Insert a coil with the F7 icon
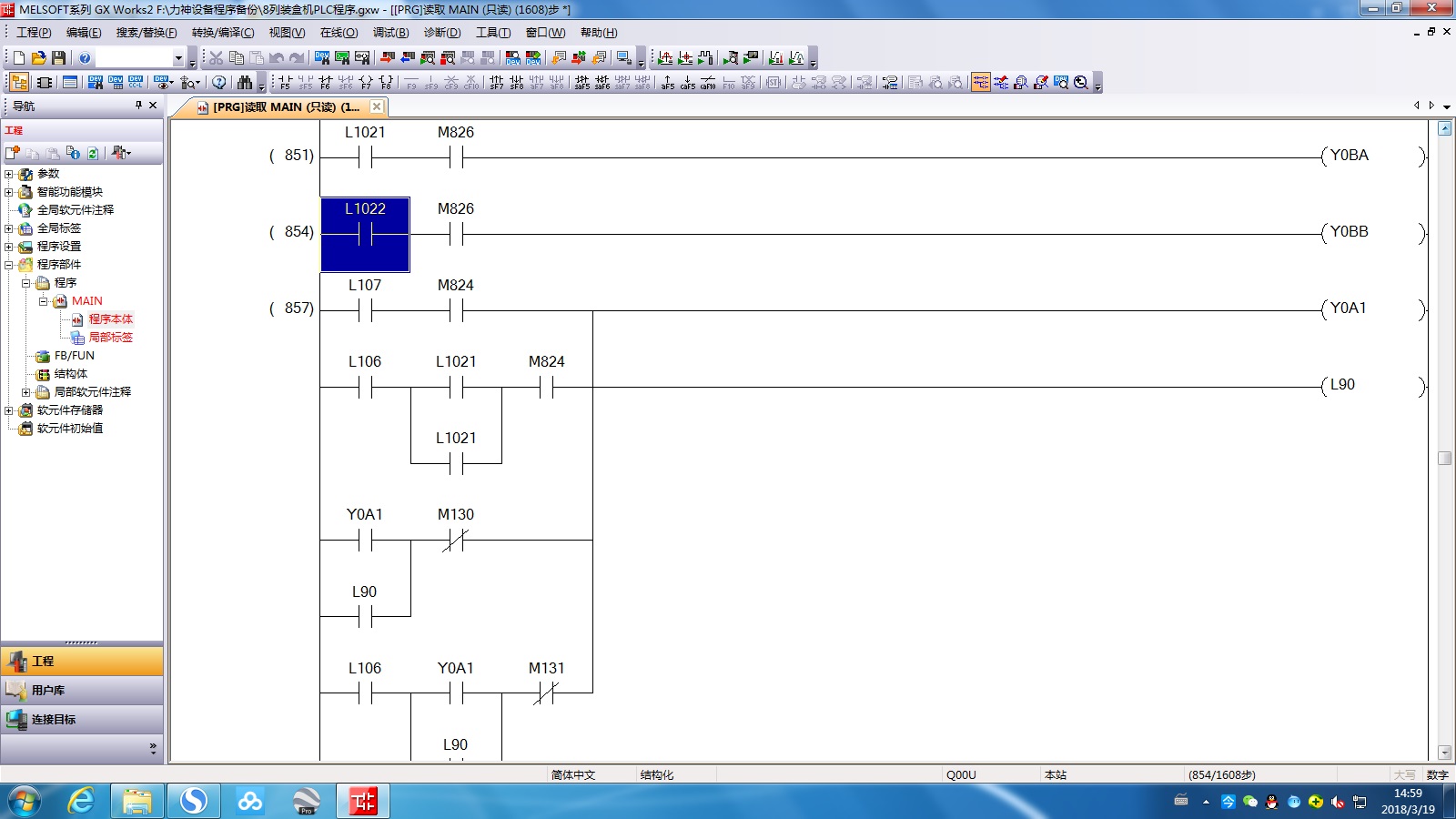 (366, 83)
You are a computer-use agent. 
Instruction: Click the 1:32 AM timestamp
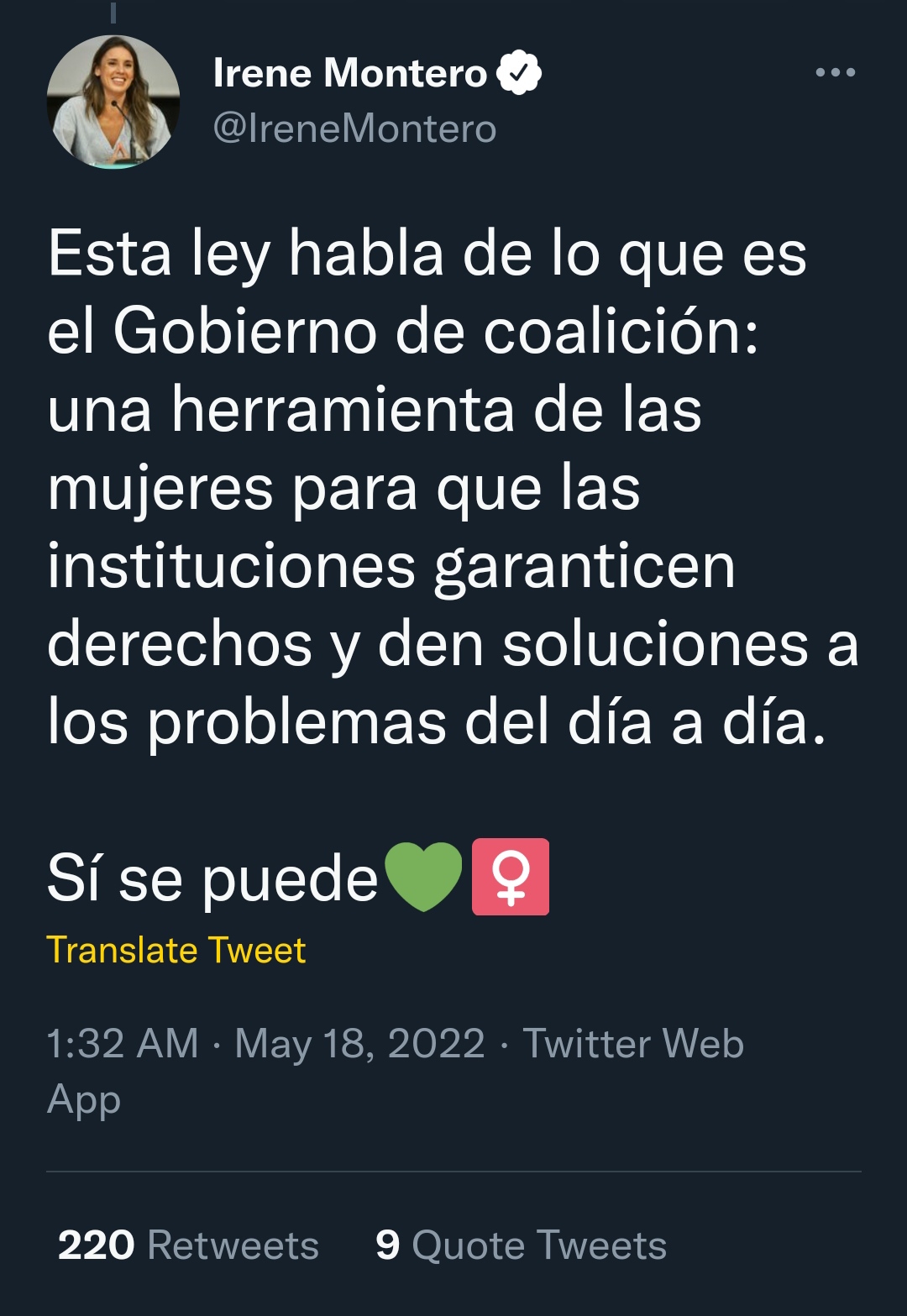tap(123, 1044)
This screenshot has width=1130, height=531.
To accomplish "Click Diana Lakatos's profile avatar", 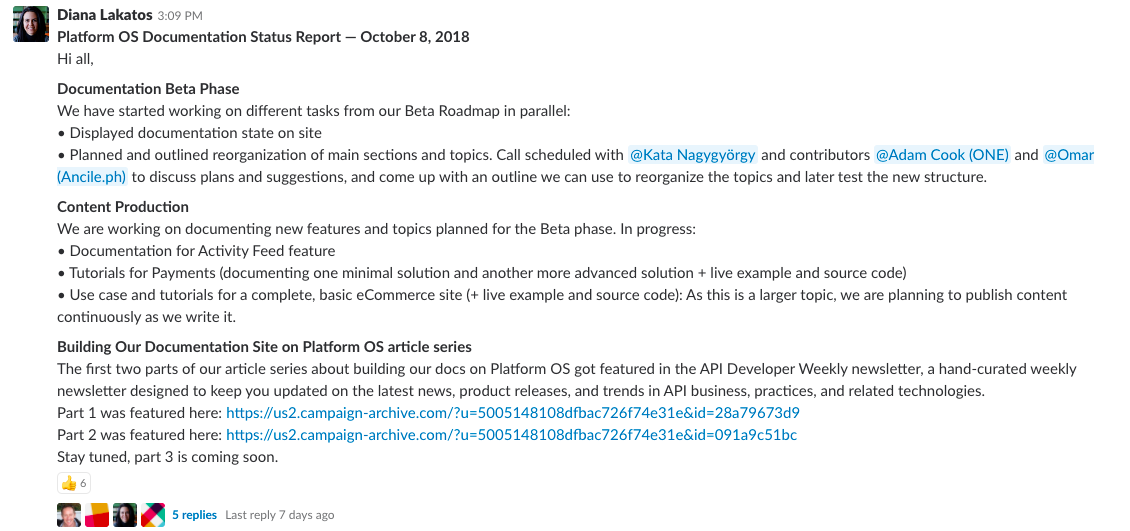I will coord(30,24).
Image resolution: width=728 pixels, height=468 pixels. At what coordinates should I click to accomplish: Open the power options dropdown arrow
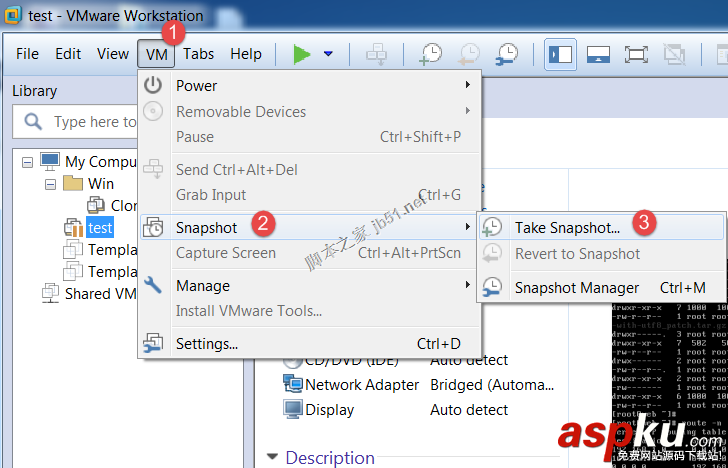pyautogui.click(x=328, y=54)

*****

WHAT IS EXPECTED: From the line containing "Image resolution: width=728" through the last line of the records above, reproduce every line exactly, leaving out the pictures.

ANSWER TO THIS EXERCISE:
Image resolution: width=728 pixels, height=468 pixels. At what coordinates should I click to accomplish: Open the power options dropdown arrow
pyautogui.click(x=328, y=54)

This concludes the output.